Given our country's current binge of loose diagnostic and medication practice (particularly by the primary care physicians who do most of the prescribing), DSM-5 should not be in the business of casually raising rates and offering inviting new targets for aggressive drug marketing. Instead, DSM-5 should be working in the opposite direction-- taking steps to increase the precision and specificity of its diagnostic criteria. And the texts describing each disorder should contain a new section warning about the risks of overdiagnosis and ways of avoiding it. It is impossible to say what is the “right” prevalence of any disorder, but it is careless and reckless to so dramatically increase the prevalences of mental disorders without evidence of need or proof of safety.

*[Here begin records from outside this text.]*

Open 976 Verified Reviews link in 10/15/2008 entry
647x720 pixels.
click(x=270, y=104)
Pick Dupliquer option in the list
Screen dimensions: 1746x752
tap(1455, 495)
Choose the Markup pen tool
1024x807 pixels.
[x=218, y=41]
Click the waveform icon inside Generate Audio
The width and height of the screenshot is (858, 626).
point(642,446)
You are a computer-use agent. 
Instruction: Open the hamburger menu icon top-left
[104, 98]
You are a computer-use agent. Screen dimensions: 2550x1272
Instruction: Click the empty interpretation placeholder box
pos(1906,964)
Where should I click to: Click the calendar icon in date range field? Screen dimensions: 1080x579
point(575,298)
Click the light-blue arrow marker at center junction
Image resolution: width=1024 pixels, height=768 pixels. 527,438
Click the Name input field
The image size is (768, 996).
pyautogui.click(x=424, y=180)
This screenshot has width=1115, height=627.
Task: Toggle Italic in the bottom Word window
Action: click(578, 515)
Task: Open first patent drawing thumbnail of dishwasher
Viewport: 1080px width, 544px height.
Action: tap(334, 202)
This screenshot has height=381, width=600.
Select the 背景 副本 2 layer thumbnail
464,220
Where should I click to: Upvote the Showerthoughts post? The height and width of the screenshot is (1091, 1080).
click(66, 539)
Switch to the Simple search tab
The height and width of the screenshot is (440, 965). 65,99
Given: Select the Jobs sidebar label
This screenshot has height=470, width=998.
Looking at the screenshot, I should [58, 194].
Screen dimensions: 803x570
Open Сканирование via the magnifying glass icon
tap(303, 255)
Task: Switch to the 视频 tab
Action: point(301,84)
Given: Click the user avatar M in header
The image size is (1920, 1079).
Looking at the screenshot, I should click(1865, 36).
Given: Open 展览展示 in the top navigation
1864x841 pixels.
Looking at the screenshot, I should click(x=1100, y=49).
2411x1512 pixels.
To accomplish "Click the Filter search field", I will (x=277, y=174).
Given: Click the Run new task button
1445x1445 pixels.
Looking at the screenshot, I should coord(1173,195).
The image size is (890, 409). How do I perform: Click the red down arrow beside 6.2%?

The DSM-5 field trials have cost APA at least $3 million (perhaps a whole lot more). They started off on the wrong foot by asking the wrong question- focusing only on reliability and completely ignoring prevalence. The deadlines for starting the trials and for delivering results have been repeatedly postponed because of poor planning, an excessively cumbersome design, and disorganized implementation. The results will be arriving at the very last minute when decisions should have already be made. And now we get a broad hint that the reliabilities, when they are finally reported, will be disastrously low.

What should be done now as DSM-5 enters its depressing endgame? There really is no rational choice except to drop the many unsupportable DSM-5 proposals and to dramatically improve the imprecise writing that plagues most of the DSM-5 criteria sets.